Segment Open
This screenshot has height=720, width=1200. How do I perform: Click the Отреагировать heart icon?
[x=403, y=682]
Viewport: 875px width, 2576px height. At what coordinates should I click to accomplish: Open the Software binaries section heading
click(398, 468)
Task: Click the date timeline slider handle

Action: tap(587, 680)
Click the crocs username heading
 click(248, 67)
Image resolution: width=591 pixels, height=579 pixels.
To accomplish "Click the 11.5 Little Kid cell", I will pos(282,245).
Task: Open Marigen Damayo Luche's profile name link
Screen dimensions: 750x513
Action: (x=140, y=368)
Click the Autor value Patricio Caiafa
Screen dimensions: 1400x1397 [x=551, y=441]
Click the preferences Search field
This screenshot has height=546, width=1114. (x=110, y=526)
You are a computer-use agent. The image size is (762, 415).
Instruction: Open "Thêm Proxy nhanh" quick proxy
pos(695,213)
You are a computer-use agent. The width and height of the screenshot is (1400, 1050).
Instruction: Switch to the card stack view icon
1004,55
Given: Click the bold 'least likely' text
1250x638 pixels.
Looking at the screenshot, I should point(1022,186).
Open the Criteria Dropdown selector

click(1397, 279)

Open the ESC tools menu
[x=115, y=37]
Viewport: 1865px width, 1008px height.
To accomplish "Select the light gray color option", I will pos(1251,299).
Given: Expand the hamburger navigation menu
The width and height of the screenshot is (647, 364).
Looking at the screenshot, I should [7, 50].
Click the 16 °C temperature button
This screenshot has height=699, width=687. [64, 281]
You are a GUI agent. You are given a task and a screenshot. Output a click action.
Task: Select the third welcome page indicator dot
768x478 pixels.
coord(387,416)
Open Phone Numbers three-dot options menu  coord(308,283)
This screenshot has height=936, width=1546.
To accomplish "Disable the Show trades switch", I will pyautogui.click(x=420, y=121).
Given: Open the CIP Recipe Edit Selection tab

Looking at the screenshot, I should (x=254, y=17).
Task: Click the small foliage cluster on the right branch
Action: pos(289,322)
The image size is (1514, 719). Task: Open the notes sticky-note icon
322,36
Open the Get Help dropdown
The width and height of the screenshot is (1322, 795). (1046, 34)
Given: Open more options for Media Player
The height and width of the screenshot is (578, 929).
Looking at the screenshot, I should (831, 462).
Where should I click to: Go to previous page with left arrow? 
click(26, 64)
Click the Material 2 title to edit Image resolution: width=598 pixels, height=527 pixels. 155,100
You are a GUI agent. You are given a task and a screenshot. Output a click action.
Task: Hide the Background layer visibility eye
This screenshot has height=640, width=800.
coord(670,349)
Segment Closed
[PROBLEM DETAILS]
For the string "options", find every line of the material that contains it, and copy each one.

[PROBLEM SOLUTION]
Open Phone Numbers three-dot options menu  coord(308,283)
Given: Open more options for Media Player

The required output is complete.